» SOURCE DATA:
<<<<
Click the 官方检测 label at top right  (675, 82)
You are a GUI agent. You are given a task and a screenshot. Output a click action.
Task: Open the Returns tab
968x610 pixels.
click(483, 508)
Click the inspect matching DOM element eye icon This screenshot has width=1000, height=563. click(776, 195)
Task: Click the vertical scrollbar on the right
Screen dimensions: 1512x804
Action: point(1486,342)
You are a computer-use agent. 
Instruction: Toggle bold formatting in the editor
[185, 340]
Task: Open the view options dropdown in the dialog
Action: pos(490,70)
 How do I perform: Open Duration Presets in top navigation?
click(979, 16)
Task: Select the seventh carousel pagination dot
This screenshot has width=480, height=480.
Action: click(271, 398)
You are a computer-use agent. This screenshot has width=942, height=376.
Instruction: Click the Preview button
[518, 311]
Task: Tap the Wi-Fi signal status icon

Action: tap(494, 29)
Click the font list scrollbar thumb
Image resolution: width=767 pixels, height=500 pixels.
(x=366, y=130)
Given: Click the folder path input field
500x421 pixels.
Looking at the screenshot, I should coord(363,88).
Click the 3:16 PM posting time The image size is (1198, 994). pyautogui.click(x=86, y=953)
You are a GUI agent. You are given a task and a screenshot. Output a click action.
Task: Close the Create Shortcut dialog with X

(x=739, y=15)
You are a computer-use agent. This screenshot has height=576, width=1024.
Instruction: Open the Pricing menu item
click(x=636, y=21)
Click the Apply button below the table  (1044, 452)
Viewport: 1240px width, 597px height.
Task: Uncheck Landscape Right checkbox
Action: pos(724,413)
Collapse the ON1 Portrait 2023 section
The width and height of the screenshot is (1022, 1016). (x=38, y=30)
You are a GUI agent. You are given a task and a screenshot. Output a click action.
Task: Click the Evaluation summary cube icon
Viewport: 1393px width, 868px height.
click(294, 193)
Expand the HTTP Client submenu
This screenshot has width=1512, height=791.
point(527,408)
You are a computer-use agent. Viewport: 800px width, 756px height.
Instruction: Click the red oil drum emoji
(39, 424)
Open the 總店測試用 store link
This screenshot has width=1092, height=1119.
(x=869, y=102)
>>>>
» REQUEST:
Report how many lines of the rows above contain the word "Open", giving only the number.

» EXERCISE RESPONSE:
5